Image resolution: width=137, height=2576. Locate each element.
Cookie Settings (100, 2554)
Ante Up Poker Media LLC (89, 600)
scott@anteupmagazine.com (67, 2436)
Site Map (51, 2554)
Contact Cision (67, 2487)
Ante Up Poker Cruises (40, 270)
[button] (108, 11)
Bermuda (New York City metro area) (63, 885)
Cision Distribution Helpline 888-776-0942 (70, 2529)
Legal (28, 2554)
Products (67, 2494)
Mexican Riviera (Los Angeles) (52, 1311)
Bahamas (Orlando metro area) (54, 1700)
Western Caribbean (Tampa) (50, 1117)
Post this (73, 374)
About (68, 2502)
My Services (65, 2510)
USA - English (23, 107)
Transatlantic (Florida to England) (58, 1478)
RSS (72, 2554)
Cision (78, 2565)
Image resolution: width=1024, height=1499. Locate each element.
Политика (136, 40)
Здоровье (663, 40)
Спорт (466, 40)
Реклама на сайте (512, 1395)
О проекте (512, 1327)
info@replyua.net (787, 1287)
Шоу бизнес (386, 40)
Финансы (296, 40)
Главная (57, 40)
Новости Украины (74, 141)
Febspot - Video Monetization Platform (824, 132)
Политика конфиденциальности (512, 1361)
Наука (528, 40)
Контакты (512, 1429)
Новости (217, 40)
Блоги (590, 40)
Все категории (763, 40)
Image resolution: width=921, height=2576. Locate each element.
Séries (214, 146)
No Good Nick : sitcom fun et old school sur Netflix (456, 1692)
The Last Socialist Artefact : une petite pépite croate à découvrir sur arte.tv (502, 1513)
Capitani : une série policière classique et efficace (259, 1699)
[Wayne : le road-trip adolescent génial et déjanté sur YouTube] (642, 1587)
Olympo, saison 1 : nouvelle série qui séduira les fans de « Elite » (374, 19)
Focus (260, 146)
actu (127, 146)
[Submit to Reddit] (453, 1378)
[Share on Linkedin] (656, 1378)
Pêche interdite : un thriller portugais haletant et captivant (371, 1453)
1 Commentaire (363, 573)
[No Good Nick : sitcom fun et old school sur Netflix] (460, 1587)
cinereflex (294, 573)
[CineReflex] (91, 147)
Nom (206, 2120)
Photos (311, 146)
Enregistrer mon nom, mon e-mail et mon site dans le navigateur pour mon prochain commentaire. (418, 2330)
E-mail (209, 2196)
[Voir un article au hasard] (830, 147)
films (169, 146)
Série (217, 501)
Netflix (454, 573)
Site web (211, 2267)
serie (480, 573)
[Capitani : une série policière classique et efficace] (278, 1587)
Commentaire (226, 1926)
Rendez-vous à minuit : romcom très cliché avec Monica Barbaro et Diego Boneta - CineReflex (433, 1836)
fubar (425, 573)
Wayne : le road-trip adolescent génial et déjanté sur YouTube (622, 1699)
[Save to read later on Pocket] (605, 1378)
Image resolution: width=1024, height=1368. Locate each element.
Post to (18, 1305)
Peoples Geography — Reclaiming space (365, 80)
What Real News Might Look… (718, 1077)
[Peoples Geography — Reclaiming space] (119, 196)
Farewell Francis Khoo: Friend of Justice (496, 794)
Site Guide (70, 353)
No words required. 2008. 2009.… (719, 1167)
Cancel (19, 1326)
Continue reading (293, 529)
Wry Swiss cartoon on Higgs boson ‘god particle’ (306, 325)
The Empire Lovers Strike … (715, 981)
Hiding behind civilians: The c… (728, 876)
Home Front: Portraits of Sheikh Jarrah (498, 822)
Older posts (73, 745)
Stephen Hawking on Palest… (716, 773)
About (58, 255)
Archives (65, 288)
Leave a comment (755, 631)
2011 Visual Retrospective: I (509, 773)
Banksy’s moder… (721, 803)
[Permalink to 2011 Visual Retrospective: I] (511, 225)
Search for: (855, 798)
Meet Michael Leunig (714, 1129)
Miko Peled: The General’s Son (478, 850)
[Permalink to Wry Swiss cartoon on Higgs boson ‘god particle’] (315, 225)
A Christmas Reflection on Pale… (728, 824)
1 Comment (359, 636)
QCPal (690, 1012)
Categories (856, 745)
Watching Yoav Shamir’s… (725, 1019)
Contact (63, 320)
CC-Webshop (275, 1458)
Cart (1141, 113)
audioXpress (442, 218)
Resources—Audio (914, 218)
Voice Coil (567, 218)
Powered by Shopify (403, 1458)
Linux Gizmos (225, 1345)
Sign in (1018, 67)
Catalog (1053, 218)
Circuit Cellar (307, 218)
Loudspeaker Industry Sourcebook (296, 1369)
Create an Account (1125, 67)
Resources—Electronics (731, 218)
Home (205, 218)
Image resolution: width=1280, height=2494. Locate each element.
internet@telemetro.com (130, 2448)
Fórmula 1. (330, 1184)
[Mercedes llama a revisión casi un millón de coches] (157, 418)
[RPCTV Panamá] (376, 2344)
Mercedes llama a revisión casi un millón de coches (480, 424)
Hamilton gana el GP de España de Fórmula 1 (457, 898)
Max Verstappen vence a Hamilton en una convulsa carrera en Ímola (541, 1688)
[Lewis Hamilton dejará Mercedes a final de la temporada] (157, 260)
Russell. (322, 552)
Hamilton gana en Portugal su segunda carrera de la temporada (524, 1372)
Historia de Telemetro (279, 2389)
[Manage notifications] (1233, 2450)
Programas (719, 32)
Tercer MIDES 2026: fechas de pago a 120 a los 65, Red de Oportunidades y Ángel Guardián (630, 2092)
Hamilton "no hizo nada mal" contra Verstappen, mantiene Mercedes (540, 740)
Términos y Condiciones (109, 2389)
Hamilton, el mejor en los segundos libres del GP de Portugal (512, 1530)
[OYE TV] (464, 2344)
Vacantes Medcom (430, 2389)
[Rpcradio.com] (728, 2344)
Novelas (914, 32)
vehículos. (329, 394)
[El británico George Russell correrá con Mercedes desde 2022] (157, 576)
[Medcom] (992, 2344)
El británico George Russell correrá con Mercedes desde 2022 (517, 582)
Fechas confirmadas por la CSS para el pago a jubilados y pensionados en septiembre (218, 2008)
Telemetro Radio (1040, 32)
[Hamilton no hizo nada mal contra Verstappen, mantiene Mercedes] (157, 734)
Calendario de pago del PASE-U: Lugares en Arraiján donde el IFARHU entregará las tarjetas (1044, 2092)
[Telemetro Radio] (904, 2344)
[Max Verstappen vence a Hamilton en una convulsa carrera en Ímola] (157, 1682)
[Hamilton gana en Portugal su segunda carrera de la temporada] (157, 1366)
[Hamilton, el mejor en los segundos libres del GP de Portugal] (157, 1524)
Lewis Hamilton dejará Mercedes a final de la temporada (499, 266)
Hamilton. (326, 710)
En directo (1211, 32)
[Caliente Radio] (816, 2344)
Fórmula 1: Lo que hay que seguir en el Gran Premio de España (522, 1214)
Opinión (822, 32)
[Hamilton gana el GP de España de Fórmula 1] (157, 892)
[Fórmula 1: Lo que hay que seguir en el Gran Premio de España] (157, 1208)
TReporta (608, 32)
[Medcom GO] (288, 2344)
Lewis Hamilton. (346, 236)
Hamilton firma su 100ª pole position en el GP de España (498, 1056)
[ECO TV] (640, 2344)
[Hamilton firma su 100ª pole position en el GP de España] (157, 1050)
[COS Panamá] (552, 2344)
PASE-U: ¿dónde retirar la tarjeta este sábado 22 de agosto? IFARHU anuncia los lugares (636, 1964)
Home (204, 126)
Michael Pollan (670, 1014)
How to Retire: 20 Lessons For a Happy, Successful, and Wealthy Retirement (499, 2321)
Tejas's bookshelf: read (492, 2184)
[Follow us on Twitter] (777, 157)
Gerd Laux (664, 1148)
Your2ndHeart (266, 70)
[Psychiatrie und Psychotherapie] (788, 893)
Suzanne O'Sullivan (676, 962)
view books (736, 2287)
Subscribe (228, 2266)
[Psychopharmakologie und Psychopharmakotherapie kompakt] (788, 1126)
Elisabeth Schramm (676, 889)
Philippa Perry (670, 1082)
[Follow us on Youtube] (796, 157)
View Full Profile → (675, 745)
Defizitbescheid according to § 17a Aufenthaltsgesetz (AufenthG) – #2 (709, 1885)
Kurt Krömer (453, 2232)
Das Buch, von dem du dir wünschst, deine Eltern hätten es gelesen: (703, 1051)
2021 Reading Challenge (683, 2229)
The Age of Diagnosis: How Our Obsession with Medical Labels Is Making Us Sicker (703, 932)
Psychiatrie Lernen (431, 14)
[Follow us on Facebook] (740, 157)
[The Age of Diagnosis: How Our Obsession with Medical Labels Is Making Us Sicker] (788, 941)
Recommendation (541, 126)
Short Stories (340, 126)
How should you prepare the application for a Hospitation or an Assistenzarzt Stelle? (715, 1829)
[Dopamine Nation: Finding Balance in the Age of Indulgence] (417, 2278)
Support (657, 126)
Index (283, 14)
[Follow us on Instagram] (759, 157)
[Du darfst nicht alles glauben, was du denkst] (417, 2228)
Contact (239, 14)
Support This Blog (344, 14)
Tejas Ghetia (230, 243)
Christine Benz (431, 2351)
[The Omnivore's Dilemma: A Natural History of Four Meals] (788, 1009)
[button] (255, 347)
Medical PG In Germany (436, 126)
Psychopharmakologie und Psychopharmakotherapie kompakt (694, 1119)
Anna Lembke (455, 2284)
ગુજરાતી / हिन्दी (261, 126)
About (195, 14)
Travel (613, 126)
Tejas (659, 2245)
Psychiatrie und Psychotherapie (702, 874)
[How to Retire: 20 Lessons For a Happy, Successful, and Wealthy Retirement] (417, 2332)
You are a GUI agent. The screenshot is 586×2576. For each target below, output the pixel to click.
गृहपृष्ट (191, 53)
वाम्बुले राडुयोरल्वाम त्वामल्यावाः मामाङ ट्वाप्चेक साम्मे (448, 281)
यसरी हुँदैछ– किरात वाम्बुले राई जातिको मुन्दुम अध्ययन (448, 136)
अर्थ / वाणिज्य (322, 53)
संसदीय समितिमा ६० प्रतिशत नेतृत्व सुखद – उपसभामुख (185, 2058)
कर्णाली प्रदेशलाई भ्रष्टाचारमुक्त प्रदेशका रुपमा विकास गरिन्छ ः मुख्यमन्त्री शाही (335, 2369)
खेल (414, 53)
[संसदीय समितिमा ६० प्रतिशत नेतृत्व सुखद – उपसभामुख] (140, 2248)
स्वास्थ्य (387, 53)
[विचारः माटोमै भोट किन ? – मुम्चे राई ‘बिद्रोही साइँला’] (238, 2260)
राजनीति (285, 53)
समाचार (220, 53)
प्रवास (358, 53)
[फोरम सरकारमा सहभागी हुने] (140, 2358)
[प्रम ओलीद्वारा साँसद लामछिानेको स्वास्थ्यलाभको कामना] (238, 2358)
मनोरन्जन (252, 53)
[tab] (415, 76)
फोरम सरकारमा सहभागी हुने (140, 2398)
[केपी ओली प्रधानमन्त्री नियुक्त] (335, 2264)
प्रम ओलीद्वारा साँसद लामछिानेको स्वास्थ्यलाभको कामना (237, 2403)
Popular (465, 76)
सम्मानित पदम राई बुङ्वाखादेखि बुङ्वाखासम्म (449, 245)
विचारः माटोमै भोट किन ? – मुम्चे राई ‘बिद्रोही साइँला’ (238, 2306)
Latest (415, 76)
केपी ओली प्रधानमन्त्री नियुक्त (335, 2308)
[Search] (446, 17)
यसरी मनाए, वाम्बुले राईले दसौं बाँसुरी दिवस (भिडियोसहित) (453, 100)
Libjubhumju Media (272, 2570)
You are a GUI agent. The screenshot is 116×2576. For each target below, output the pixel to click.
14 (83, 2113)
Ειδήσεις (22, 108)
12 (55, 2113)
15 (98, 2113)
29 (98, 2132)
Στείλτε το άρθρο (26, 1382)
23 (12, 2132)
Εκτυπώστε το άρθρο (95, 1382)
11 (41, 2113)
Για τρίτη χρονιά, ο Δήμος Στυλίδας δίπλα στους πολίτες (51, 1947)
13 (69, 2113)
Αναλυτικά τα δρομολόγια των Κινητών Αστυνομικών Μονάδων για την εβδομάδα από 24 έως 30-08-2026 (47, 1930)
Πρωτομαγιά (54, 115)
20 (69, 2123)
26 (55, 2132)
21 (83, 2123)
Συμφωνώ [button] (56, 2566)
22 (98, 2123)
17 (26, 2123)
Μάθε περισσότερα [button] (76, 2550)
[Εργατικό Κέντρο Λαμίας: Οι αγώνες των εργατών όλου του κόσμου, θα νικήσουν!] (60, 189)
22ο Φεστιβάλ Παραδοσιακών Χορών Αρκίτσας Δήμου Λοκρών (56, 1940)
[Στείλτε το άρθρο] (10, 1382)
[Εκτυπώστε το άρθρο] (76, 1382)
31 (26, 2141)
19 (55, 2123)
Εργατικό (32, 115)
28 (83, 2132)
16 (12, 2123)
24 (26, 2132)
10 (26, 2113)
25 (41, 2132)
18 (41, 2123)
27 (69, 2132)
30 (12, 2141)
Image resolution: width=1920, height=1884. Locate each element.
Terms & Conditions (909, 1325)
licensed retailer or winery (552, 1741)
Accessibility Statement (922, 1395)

-*-

**TASK TO CARRY OUT:** The line above containing "Legal (28, 2554)", the line containing "YouTube (622, 1699)", and every line between them are to be transcribed exactly; no other line is wanted.

**TASK RESPONSE:**
Legal (28, 2554)
Products (67, 2494)
Mexican Riviera (Los Angeles) (52, 1311)
Bahamas (Orlando metro area) (54, 1700)
Western Caribbean (Tampa) (50, 1117)
Post this (73, 374)
About (68, 2502)
My Services (65, 2510)
USA - English (23, 107)
Transatlantic (Florida to England) (58, 1478)
RSS (72, 2554)
Cision (78, 2565)
Image resolution: width=1024, height=1499. Locate each element.
Политика (136, 40)
Здоровье (663, 40)
Спорт (466, 40)
Реклама на сайте (512, 1395)
О проекте (512, 1327)
info@replyua.net (787, 1287)
Шоу бизнес (386, 40)
Финансы (296, 40)
Главная (57, 40)
Новости Украины (74, 141)
Febspot - Video Monetization Platform (824, 132)
Политика конфиденциальности (512, 1361)
Наука (528, 40)
Контакты (512, 1429)
Новости (217, 40)
Блоги (590, 40)
Все категории (763, 40)
Image resolution: width=921, height=2576. Locate each element.
Séries (214, 146)
No Good Nick : sitcom fun et old school sur Netflix (456, 1692)
The Last Socialist Artefact : une petite pépite croate à découvrir sur arte.tv (502, 1513)
Capitani : une série policière classique et efficace (259, 1699)
[Wayne : le road-trip adolescent génial et déjanté sur YouTube] (642, 1587)
Olympo, saison 1 : nouvelle série qui séduira les fans de « Elite » (374, 19)
Focus (260, 146)
actu (127, 146)
[Submit to Reddit] (453, 1378)
[Share on Linkedin] (656, 1378)
Pêche interdite : un thriller portugais haletant et captivant (371, 1453)
1 Commentaire (363, 573)
[No Good Nick : sitcom fun et old school sur Netflix] (460, 1587)
cinereflex (294, 573)
[CineReflex] (91, 147)
Nom (206, 2120)
Photos (311, 146)
Enregistrer mon nom, mon e-mail et mon site dans le navigateur pour mon prochain commentaire. (418, 2330)
E-mail (209, 2196)
[Voir un article au hasard] (830, 147)
films (169, 146)
Série (217, 501)
Netflix (454, 573)
Site web (211, 2267)
serie (480, 573)
[Capitani : une série policière classique et efficace] (278, 1587)
Commentaire (226, 1926)
Rendez-vous à minuit : romcom très cliché avec Monica Barbaro et Diego Boneta - CineReflex (433, 1836)
fubar (425, 573)
Wayne : le road-trip adolescent génial et déjanté sur YouTube (622, 1699)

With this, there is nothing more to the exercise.